In a busy programme for parliament MEPs will also discuss with Prime Minister António Costa and Commission President Ursula von der Leyen the programme of the Portuguese EU Council presidency which began on January 1.
This is expected to focus on addressing the ‘social dimension’ of the COVID-19 pandemic, achieving an inclusive climate and digital transition and on giving new impetus to EU relations with Africa and Latin America.
On this, Iratxe Garcia said, “2020 was a year of unparalleled challenges and today we are still in the midst of that same pandemic that changed our lives so dramatically. Emerging from the health crisis, we have to break with austerity once and for all, and end the unnecessary suffering that it brings to people’s lives.”
The Spanish deputy added, “This starts with rolling out the COVID-19 recovery and resilience packages in all member states to make sure that no one is left behind.
“With social rights at the heart of the agenda of the Portuguese presidency, we look forward to welcoming Prime Minister Costa to present his government’s priorities for the next six months.
“With the experience, political will and a programme based on solidarity, I am confident the Portuguese government will rise to the challenges ahead.”
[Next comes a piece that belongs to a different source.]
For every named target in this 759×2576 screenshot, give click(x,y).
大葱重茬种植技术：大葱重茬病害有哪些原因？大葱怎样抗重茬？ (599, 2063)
The Greens/EFA spokesman said the group was looking to the new EU Council presidency for “a strong and ambitious European climate law, supporting vaccine rollout across the EU, and ensuring that recovery funds contribute to a greener, more social and resilient union.”
Meanwhile, in a joint debate and votes on three resolutions, MEPs will propose a series of measures to enhance gender equality and better protect women’s rights, notably during and after the COVID-19 crisis.
MEPs will this week also outline their proposals on how to govern the use of Artificial Intelligence in military and public domains and call for an EU law granting workers the right to disconnect digitally from work without facing consequences from employers.